Botty · Calmar Ratio

Annualized return divided by the maximum drawdown. Measures how much return was earned per unit of pain. Higher is better.

Definition

Calmar = annualized_return / |max_drawdown|

Example: 40% p.a. return and 20% max DD ⇒ Calmar = 2.0.

Developed by Terry W. Young (1991) as a simple, robust score for commodity trading advisors.

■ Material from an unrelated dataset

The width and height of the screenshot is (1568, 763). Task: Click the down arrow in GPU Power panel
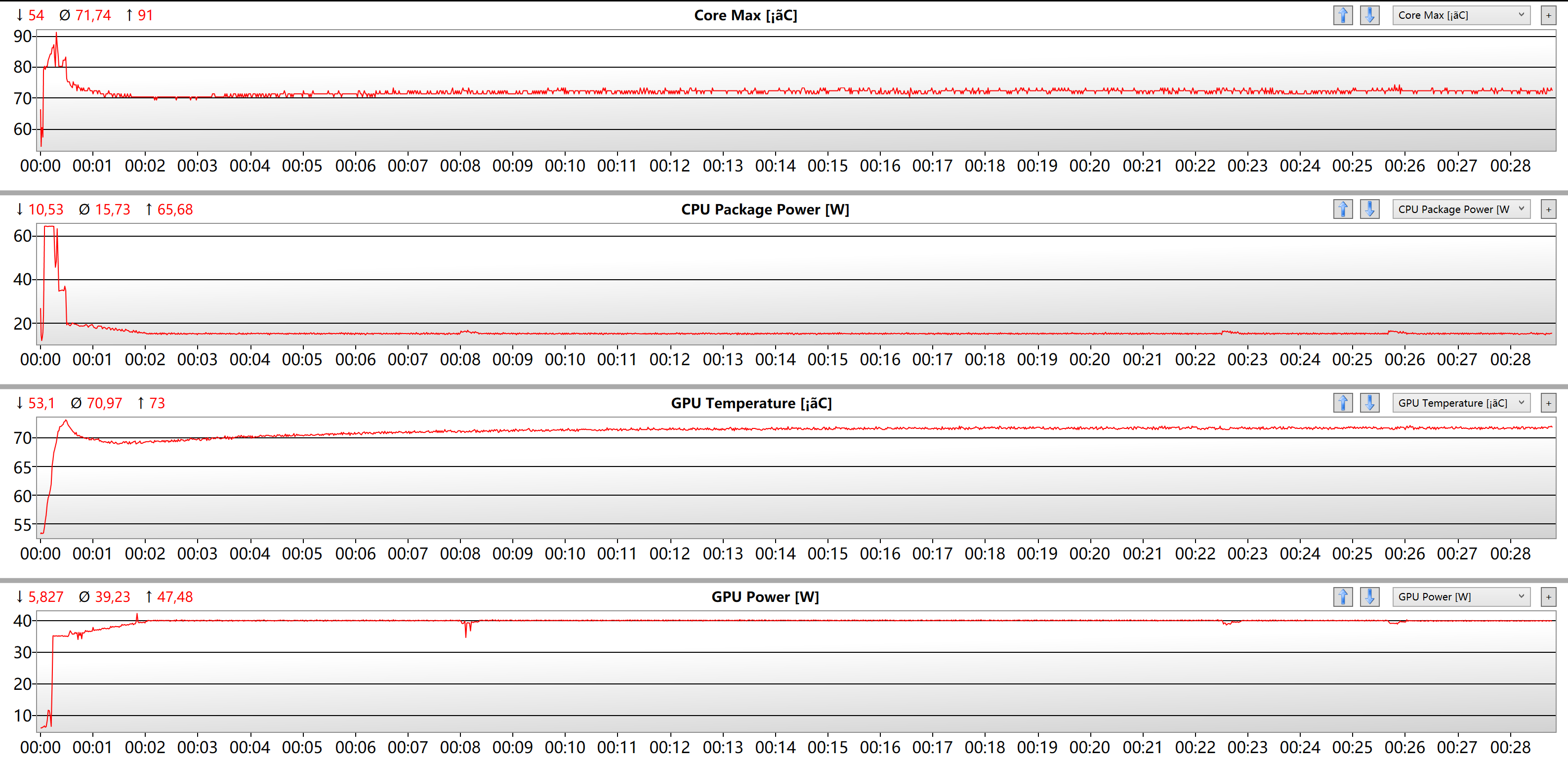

Similar to Sharpe, but instead of volatility it takes the actual worst drawdown as the risk measure — which is closer to a trader's psychological reality (upside volatility doesn't hurt, only downside does).

Interpretation

Calmar	Assessment
< 0.5	poor return/risk ratio
0.5 – 1.0	OK, not convincing
1.0 – 3.0	good
> 3.0	very good, be cautious with short history

Very high Calmar values (> 5) in backtests are usually a warning sign of overfitting, not of brilliance.

How Botty uses it

The mega-sweep (backtesting/megasweep.py) uses Calmar as the primary score for ranking strategies, with a trade-minimum penalty:

score = calmar × min(1, trades / min_trades)

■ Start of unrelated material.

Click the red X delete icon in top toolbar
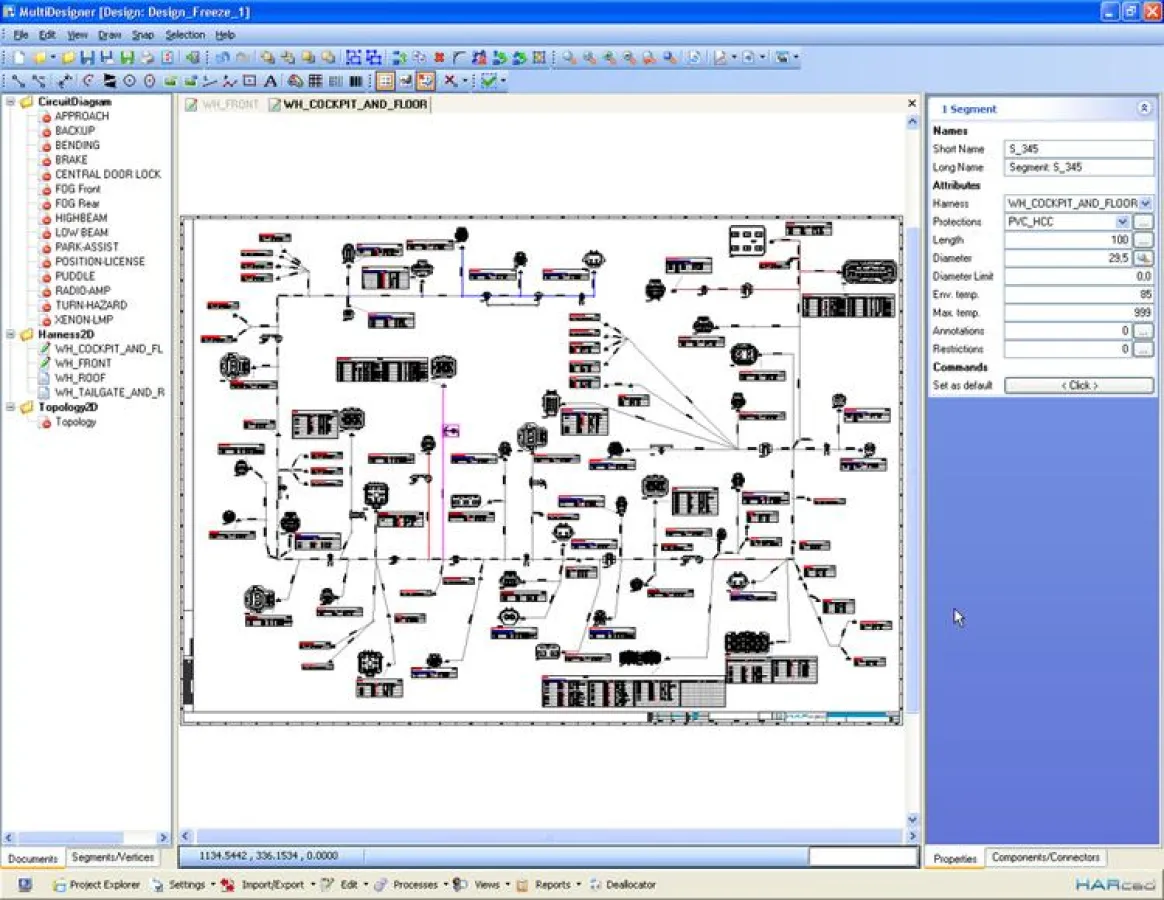The height and width of the screenshot is (900, 1164). 438,58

This way strategies that earn consistently with low drawdown win — not strategies with 2 lucky hits.

Limits

Sensitive to single DDs. A single bad trade can permanently depress the Calmar.
Needs enough history. With < 1 year of data the metric is shaky.
Ignores trade frequency. A strategy with 2 trades per year can have a high Calmar but mean nothing statistically — hence the min_trades factor.